Anvisa vai definir necessidade de certificado para equipamentos médicos

Aline Leal Valcarenghi
Agência Brasil

Brasília – Fica a critério da Agência Nacional de Vigilância Sanitária (Anvisa) a exigência da apresentação do Certificado de Boas Práticas de Fabricação (CBPF) para o registro de equipamentos médicos, próteses e kits de diagnóstico. A medida já entrou em vigor. O documento, que antes era obrigatório, agora vai ser exigido com base no risco específico de cada produto.

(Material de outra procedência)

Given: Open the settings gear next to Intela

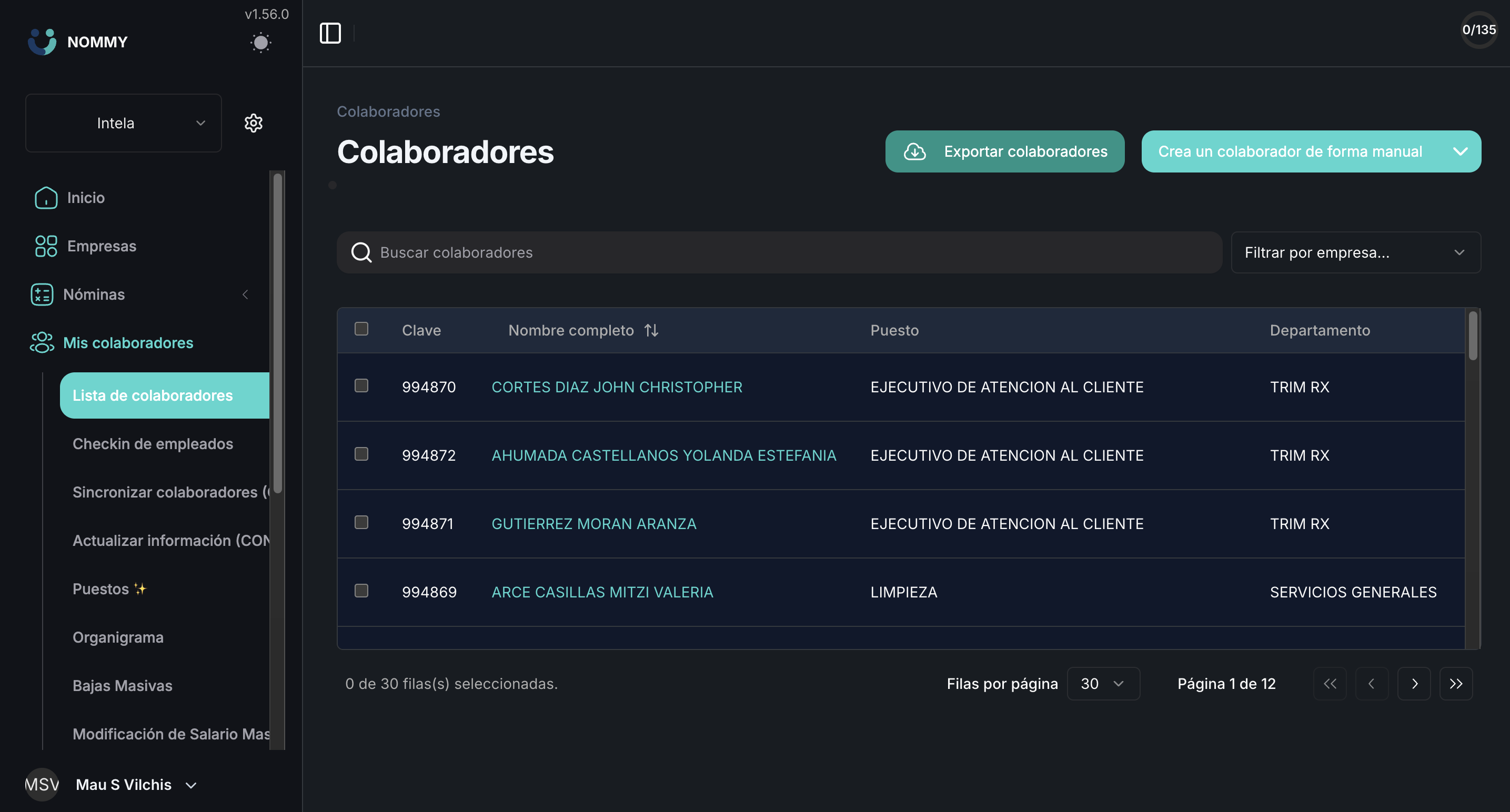Looking at the screenshot, I should point(253,123).
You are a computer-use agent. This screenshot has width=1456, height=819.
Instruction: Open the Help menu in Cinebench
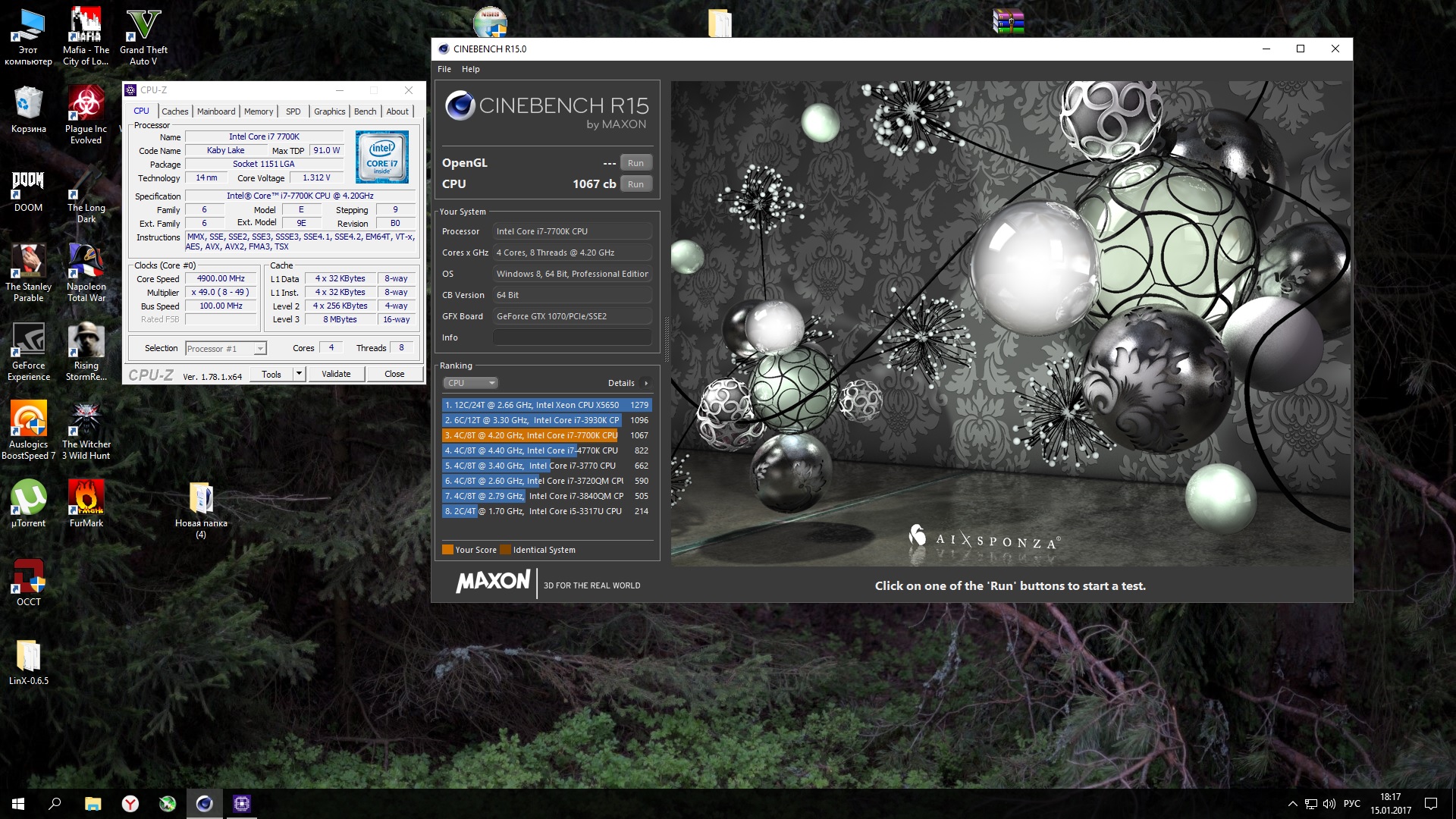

A medida, que foi publicada hoje (15) por meio de decreto presidencial, também facilita a importação de insumos voltados para pesquisa científica. “Muitas vezes as universidades, instituições que estão fazendo projeto de pesquisa, para desenvolver novas vacinas por exemplo, têm dificuldade de importar produtos, insumos. O decreto permite à Anvisa acelerar, facilitar a importação desses produtos”, disse o ministro da Saúde, Alexandre Padilha.

O documento também determina que um fabricante pode repassar a titularidade de um registro, desde que as condições de fabricação do produto não sejam alteradas e que a indústria deve informar à Anvisa sobre eventos adversos e queixas técnicas relacionadas a produtos sujeitos à vigilância sanitária, como cosméticos, perfumes e produtos de higiene.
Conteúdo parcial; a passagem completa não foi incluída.